*Task statement*.
From the line below that contains "Tap the home indicator bar at bottom" to the line that contains "Task: Tap the battery status icon", repeat every line exactly, both ends included, and nothing else.

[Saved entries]
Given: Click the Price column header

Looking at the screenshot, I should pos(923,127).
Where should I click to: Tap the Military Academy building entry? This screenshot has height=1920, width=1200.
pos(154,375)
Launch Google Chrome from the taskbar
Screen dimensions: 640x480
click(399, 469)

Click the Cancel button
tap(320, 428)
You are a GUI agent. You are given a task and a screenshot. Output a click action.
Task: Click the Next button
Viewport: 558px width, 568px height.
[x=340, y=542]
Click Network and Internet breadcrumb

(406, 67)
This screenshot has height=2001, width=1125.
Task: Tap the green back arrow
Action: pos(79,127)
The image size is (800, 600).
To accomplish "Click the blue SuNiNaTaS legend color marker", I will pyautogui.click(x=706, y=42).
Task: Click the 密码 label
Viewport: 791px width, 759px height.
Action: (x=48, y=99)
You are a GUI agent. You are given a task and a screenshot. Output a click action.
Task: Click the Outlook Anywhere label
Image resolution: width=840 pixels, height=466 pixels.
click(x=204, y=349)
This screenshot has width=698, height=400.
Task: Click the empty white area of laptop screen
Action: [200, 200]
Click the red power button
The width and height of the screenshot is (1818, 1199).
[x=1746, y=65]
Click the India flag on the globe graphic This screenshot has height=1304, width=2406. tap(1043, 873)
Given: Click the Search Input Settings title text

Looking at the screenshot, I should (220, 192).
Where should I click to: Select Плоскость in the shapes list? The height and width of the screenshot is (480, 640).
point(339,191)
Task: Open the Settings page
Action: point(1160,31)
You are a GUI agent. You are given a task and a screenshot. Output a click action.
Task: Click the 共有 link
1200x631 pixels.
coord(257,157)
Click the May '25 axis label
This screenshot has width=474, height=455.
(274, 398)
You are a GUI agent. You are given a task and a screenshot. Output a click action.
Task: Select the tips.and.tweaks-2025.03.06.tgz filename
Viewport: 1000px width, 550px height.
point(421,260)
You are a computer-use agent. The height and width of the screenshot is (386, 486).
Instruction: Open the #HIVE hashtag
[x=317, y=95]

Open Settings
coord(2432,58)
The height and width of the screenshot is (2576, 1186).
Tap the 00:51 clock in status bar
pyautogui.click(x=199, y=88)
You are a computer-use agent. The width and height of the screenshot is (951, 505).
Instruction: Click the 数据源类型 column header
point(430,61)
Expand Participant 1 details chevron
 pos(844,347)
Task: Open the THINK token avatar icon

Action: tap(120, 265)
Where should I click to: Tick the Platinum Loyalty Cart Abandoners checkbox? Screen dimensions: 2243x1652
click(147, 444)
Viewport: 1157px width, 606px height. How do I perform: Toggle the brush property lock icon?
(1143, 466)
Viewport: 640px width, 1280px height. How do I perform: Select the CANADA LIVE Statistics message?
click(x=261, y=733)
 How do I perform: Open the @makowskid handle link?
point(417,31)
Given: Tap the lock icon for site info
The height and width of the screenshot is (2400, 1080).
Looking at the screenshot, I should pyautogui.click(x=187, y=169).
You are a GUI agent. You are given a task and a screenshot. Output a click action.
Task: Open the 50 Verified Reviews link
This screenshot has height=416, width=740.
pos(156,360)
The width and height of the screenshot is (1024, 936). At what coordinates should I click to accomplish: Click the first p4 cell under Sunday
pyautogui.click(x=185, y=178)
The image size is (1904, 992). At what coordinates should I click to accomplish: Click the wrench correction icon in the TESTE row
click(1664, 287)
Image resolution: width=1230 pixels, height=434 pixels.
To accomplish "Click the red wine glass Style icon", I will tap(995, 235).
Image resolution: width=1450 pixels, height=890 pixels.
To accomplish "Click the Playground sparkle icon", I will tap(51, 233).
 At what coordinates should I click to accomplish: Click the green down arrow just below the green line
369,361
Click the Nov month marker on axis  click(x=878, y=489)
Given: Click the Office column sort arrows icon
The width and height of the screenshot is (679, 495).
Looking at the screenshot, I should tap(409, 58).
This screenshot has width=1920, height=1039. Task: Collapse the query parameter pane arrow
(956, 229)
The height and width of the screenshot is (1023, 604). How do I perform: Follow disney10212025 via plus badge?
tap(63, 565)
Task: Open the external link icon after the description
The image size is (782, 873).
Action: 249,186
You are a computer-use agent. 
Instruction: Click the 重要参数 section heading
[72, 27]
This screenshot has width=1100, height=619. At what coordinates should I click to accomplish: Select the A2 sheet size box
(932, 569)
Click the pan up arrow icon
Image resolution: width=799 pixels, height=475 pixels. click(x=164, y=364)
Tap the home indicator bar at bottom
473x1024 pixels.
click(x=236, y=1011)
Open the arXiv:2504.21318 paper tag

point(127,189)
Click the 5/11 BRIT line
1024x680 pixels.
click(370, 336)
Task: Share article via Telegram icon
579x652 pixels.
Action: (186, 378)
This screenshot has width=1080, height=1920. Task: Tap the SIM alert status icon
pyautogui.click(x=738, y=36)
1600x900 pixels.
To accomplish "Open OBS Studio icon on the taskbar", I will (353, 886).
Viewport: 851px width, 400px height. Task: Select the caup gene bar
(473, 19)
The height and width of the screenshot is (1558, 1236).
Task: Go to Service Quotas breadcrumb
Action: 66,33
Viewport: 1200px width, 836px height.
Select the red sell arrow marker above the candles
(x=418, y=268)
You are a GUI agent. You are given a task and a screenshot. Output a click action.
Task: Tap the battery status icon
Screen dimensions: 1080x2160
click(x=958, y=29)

*Task answer*.
Tap the home indicator bar at bottom
473x1024 pixels.
click(x=236, y=1011)
Open the arXiv:2504.21318 paper tag

point(127,189)
Click the 5/11 BRIT line
1024x680 pixels.
click(370, 336)
Task: Share article via Telegram icon
579x652 pixels.
Action: (186, 378)
This screenshot has width=1080, height=1920. Task: Tap the SIM alert status icon
pyautogui.click(x=738, y=36)
1600x900 pixels.
To accomplish "Open OBS Studio icon on the taskbar", I will (353, 886).
Viewport: 851px width, 400px height. Task: Select the caup gene bar
(473, 19)
The height and width of the screenshot is (1558, 1236).
Task: Go to Service Quotas breadcrumb
Action: 66,33
Viewport: 1200px width, 836px height.
Select the red sell arrow marker above the candles
(x=418, y=268)
You are a GUI agent. You are given a task and a screenshot. Output a click action.
Task: Tap the battery status icon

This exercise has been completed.